Objectif 1
D'après l'extrait sur Cambacérès, où l'œuvre d'Henri-Frédéric Schopin a-t-elle finalement été déposée ?
Objectif 2
Recopiez mot pour mot, s'il vous plaît, le passage de l'extrait sur Cambacérès allant de « Cible des caricaturistes » à « retrouver la France. ».

Extrait du document
Le 12 mars 1824, plus de 150 voitures se pressent aux abords de l’église Saint-Thomas d'Aquin. L’archevêque de Paris y célèbre les funérailles de Cambacérès, mort quatre jours plus tôt, à 71 ans, des suites d'une attaque d'apoplexie. L’assistance est nombreuse et de qualité. Chaptal (son grand ami), Talleyrand, l’ancien Consul Lebrun, le maréchal Soult, l’ancien ministre Decazes…un résumé des trente années passées, si tumultueuses. Peu de temps avant sa mort, était paru le Mémorial de Sainte-Hélène. À côté des héros et des traîtres, Cambacérès y figure parmi les sages. Napoléon parle souvent de lui, fixant l’image d’un homme expert en droit comme en honneurs, savant mais vaniteux. Il laisse une fortune de 7 millions de franc-or, qui fut partagée entre ses deux neveux, qui sont les fils de son demi-frère, le général Cambacérès.
Cible des caricaturistes
Sa fin de carrière politique avait été chahutée. Après la première abdication de Napoléon, il avait été laissé tranquille par Louis XVIII, au nom de la réconciliation nationale. En revanche, sa participation aux Cent-Jours lui vaut le bannissement. En exil en Belgique, il y retrouve son ancien collègue de la Convention, Joseph Cambon, qui y meurt en 1820. Cambacérès était parvenu, deux ans plus tôt, à se faire pardonner du roi et retrouver la France.
En 1814, une cinquantaine de caricatures anonymes avaient été publiées contre lui. Sous l’Empire, déjà, on se moquait de ce gros monsieur se promenant le soir, au Palais Royal, en perruque et grand uniforme chamarré, accompagné d’Aigrefeuille, son ami de jeunesse. Cette fois, les caricaturistes s’amusent ouvertement de l’homosexualité présumée de ce vieux garçon. Le Journal de Paris du 11 juin le montre sous le surnom de tante Urlurette, référence au vaudeville de Désaugiers Ma tante Urlurette ou le Chant du Coq, où ce personnage incarne une vieille fille ridicule.
Un tableau embarrassant
Montpellier accueille avec indifférence la mort de Cambacérès. Tout au long du XIXe siècle, l’homme qui fut pourtant le maître de l’État après Napoléon, n’a pas bonne presse auprès de l’élite montpelliéraine. Restée royaliste légitimiste, elle envoie systématiquement des majorités conservatrices dans les différents conseils municipaux qui se succèdent. Les maires, qu’ils soient nommés par la Monarchie de Juillet ou par le Second Empire, doivent composer avec cette réalité.
Aussi, en avril 1843, le maire Zoé Granier est bien embarrassé du don que le neveu de Cambacérès fait à la ville : un grand tableau, portrait, plus symbolique que représentatif de l’Archichancelier. Le donateur, Pair de France, assorti son cadeau d’une exigence : qu’il soit accroché à l’hôtel de Ville. Une demande qui suscite beaucoup de réserve. L’œuvre d’Henri-Frédéric Schopin est finalement déposée au musée du Vieux Montpellier, où il est toujours visible.

Informations fournies

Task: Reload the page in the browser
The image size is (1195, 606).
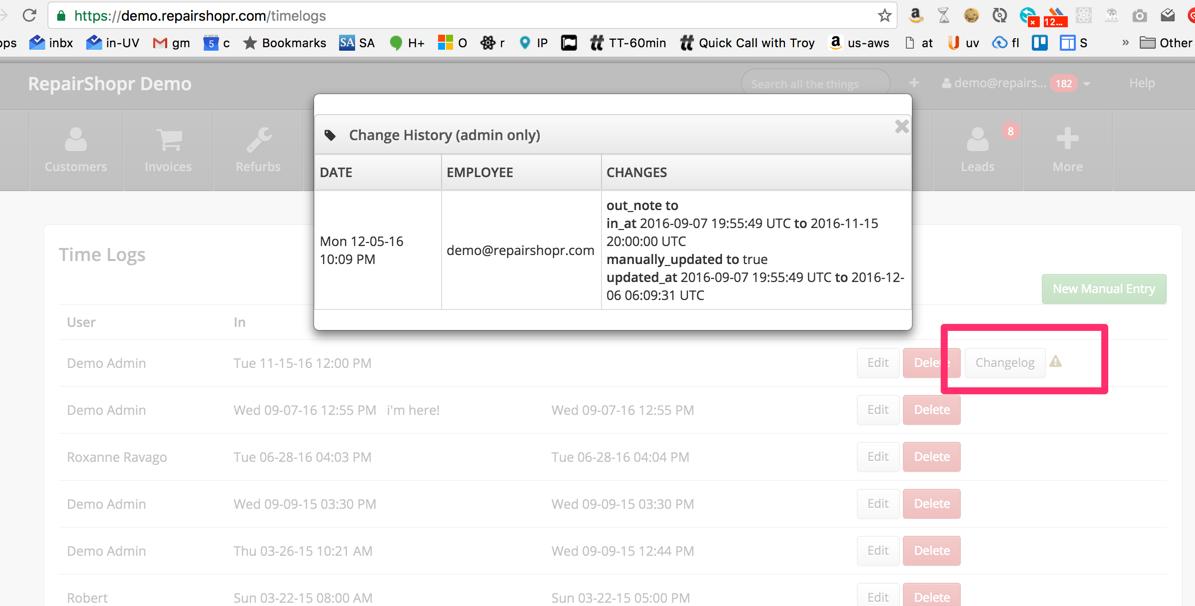Action: (x=29, y=16)
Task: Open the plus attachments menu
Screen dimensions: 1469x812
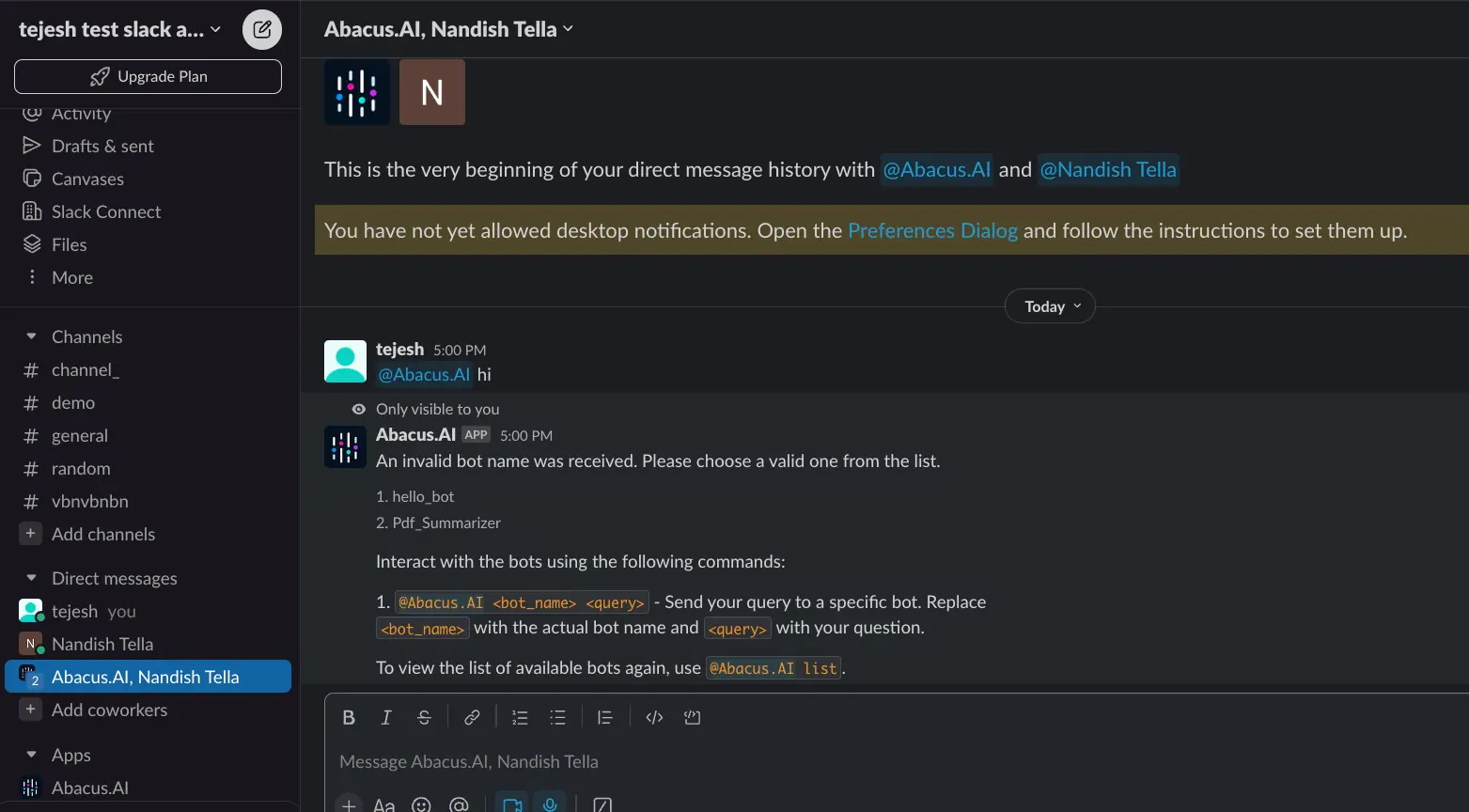Action: pyautogui.click(x=348, y=804)
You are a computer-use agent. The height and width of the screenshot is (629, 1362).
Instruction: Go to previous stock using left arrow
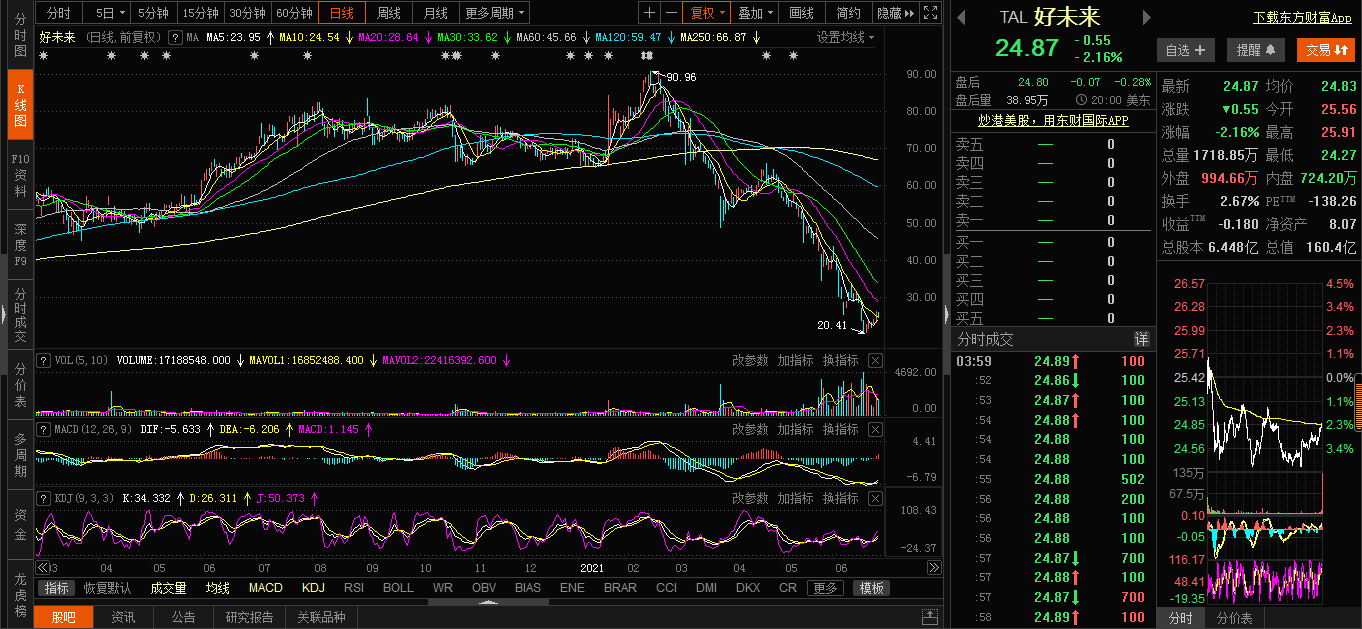pos(961,18)
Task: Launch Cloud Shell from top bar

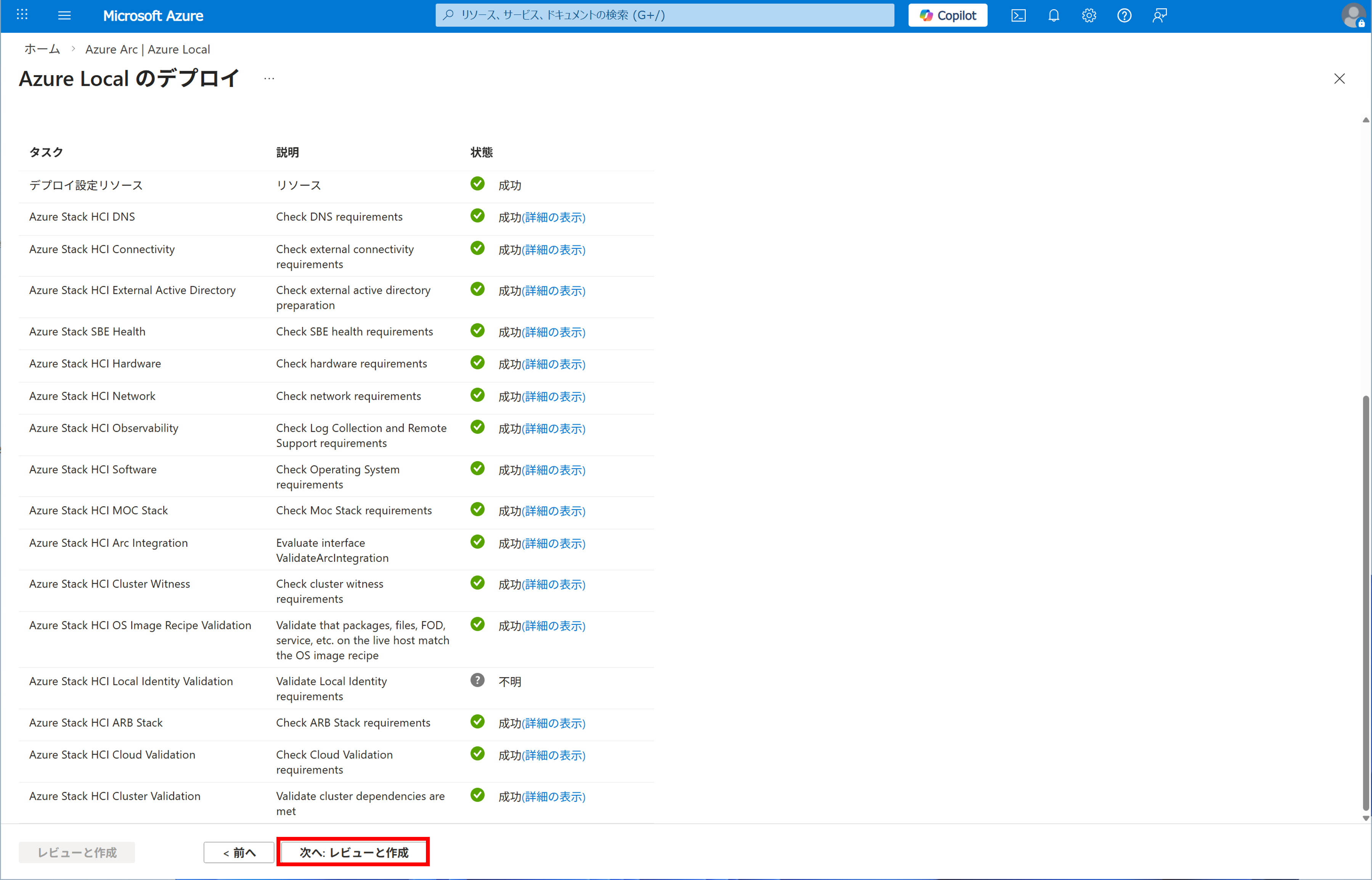Action: (x=1018, y=15)
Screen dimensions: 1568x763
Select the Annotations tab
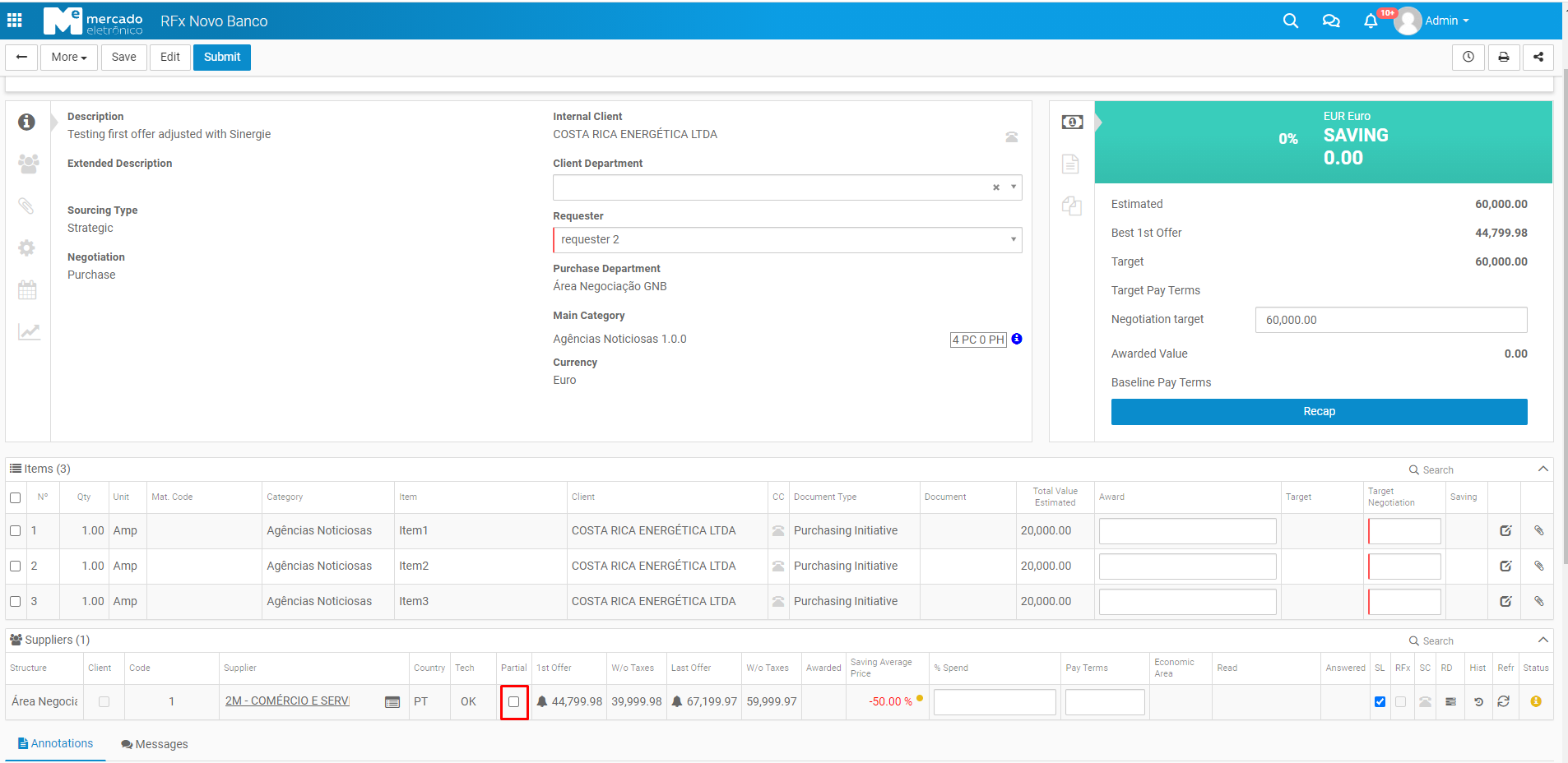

Réponse attendue 1
Au musée du Vieux Montpellier.

Réponse attendue 2
Cible des caricaturistes
Sa fin de carrière politique avait été chahutée. Après la première abdication de Napoléon, il avait été laissé tranquille par Louis XVIII, au nom de la réconciliation nationale. En revanche, sa participation aux Cent-Jours lui vaut le bannissement. En exil en Belgique, il y retrouve son ancien collègue de la Convention, Joseph Cambon, qui y meurt en 1820. Cambacérès était parvenu, deux ans plus tôt, à se faire pardonner du roi et retrouver la France.